By Nandita Saikia, Postdoc Research Scholar at IIASA
What matters more when it comes to preventing unexpected and tragic adult deaths, between the ages of 15 and 60, in low- or middle-income countries? Is it wealth? Or education?
With the advent of demographic and health surveys (DHS), empirical studies documented that the education level of mothers matters more than the wealth of the household when it comes to preventing deaths among children in these countries. However, the same question largely remained unanswered for adults, as such surveys rarely collect information on adult deaths and the socioeconomic status of the dead individuals. In these countries, in general, death registration systems are poor, which again hinders scientific studies addressing this issue.
One possible solution is the clever use of indirect methods or models on census and survey data, developed by demographers to derive rates from limited, deficient and defective data. These methods use indirect information collected by surveys for a different purpose. For example, by using women’s siblings’ survival status, one can estimate maternal mortality, or by using women’s widowhood status, one can estimate male adult mortality.
In our recent study on India, we used one such method, called the Orphanhood method, to document life expectancy differences in adulthood by important socioeconomic characteristics. Because of the reasons mentioned above, there is hardly any scientific evidence on life expectancy differences by education or economic status in India, a country with exceptional cultural and socioeconomic diversity. The importance of studying adult mortality disparity in India also lies in the fact that India experiences relatively higher adult mortality than some of its neighboring countries with similar level of economic development. India’s official statistics shows that adult females belonging to the northeastern state of Assam have more than two times the mortality risk of adult females belonging to the southern state of Kerala. In addition, because of drastic reduction of under five deaths in India in recent years, more and more premature deaths in India will occur in adult age in near future. We used adult parental survival data from a nationally representative large-scale survey, called the India Human Development Survey, 2015-2016, to estimate life expectancy at age 15 in 1998-1999.
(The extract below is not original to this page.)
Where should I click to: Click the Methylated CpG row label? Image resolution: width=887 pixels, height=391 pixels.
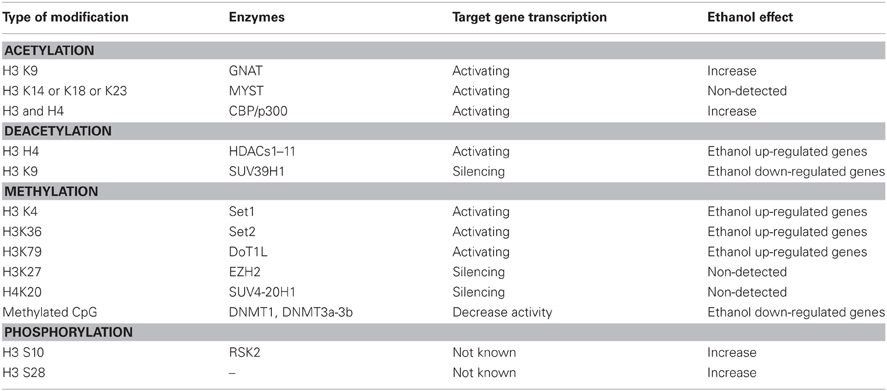(46, 312)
We found that lower levels of education of the deceased adults or their offspring, leads to more disparity than any other socioeconomic characteristic, including income status of the offspring, caste, or religion. Literate adults of both sexes at age 15 lived about 3.5 years more than that of their illiterate counterparts. On average, parents of children educated to higher-secondary level (and above) gain an extra 3.8-4.6 years of adult life compared to parents of illiterate children. We found that disparity in adult life by caste and religion is much smaller than disparities arising from educational attainment. For example, female Hindu adults lived 1.3 years more than female non-Hindu adults and male Hindu adults lived 0.9 years more than male non-Hindu adults.
One inherent limitation of indirect demographic methods is that they cannot provide estimates in the most recent years. Despite our estimates referring to a time period about twenty years ago, they are still crucial, as this kind of disparity in adult deaths does not disappear in such a short time span. Our results suggest that investing in education can be more rewarding than anything else to prevent untimely deaths, and to prevent inequalities across population subgroups. Meanwhile, we suggest including appropriate indirect questions in surveys or censuses to track survival status by social group or small geographical area until vital registration systems in countries such as India become fully functional.
Saikia N, Bora JK and Luy M (2019). Socioeconomic disparity in adult mortality in India: Estimations using the Orphanhood method. Genus DOI: 10.1186/s41118-019-0054-1 [pure.iiasa.ac.at/id/eprint/15730/]
Note: This article gives the views of the author, and not the position of the Nexus blog, nor of the International Institute for Applied Systems Analysis.